使用 Rust 语言开发的勒索软件 ALPHV/BlackCat - 栋科技

2021年12月，网络安全人员发现一款据信是第一种由Rust语言开发的ALPHV(又名BlackCat)的新型勒索软件即服务。

据外媒报道，ALPHV/BlackCat 的开发者的网名叫做 Binrs，其曾用俄语自我介绍称拥有六年的 Rust 语言开发经验。

安全人士表示，相比 C 或 C++ 语言 Rust 是一种更安全的编程语言，使用 Rust 开发的程序更难找到常见编程漏洞。

根据领先的数据安全软件解决方案提供商Varonis提供的信息，ALPHV/BlackCat 目前正在积极招募勒索软件运营商。

其目标目前包括 REvil、BlackMatter和DarkSide 在内的知名勒索软件组织，承诺向其关联公司提供90%的赎金分成。

Recorded Future的安全人员认为， ALPHV/BlackCat 的作者此前可能以某种身份参与过目前已被捕的REvil勒索组织。

尽管 REvil 勒索组织的成员已被俄罗斯FSB情报机构逮捕，但与 REvil 勒索软件相关的活动似乎并未停止且有所增加。

ALPHV/BlackCat 的开发者的 Binrs 在网络犯罪论坛 RAMP发帖称自己能说流利的英语并留下 ToX 即时通信软件 ID。

而在俄罗斯论坛 BHF 上，使用相同 ToX ID 的用户smiseo则在卖力的宣传自己用 Rust 语言编写的 clipper 勒索软件。

此外，在美国论坛Carder[.]uk上，使用相同 ToX ID 用户YBCat同样在兜售能同时入侵数千台计算机的恶意勒索软件。

在俄罗斯犯罪论坛 wwh-club[.]co 上，有个名为Binrs的 Rust 程序员，称可通过@CookieDays Telegram 帐户联系到。

而在俄罗斯犯罪论坛 Lolzteam 上，一个名为 DuckerMan 的用户则在签名中标注了@CookieDays 的Telegram 帐户。

只不过DuckerMan售卖的是名为 CookieDays 的附属计划，该计划可通过感染他人设备进行加密货币挖矿进行赚钱。

此外，DuckerMan 还在俄罗斯 Lolzteam 犯罪论坛其他的帖子中售卖一个名为 Chloe Clipper 的设备剪贴板劫持程序。

这个 DuckerMan 在 Telegram 中使用另外一个别名 Sergey Duck，该用户在 GitHub 中列出多个Rust 编写的代码库。

其实，通过上述资料我们不难发现，这个自称Binrs的黑客很可能在不同平台使用了不同名称却用共同元素相互串联。
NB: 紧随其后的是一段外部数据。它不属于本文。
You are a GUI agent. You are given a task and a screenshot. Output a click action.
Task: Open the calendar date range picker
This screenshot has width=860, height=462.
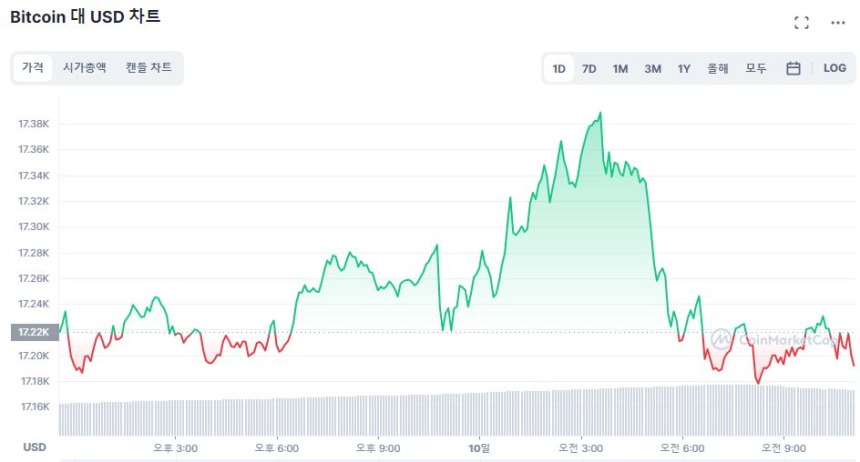pos(793,68)
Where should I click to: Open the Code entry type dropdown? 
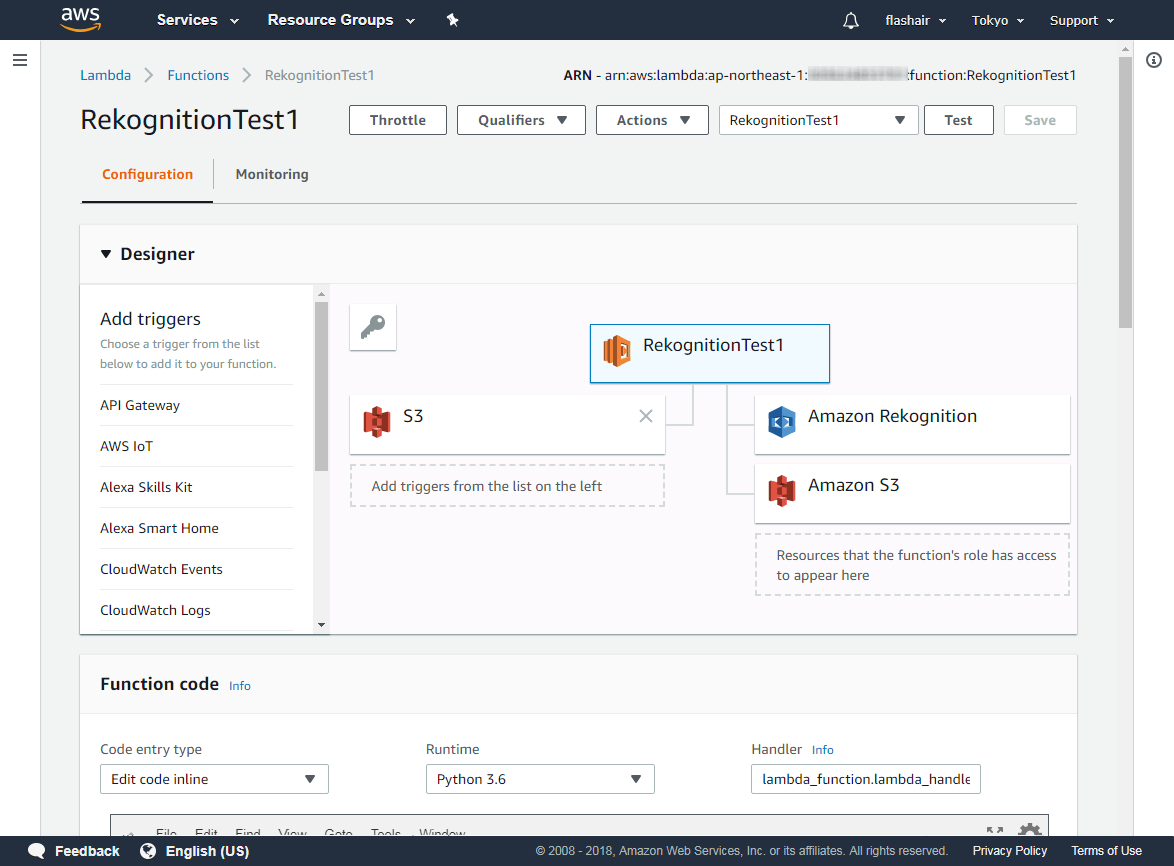(x=214, y=778)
比如相同的ToX ID 、相同的Telegram帐户甚至是相同的勒索软件和相同的昵称，这些都是黑客实现账户串联的元素。

即便如此，安全人员依旧无法从中分析出 Binrs的真实身份以及 ALPHV/BlackCat 勒索软件是否确由 Rust 语言开发。

目前，Sergey Duckerman 已删除 GitHub 帐户，而且用户 Binrs 正逐步从多个网络犯罪论坛中清理自己的个人材料。

在分析这个 ALPHV/BlackCat 资料之前，笔者第一次听说 Rust 编程语言，据说这是一种高效、可靠的通用高级语言。

当然，笔者在编程方面的水平至今处于 PHP + CSS/JS = HTML的底层，基本上是复制粘贴外加看不懂的阶段，哈哈。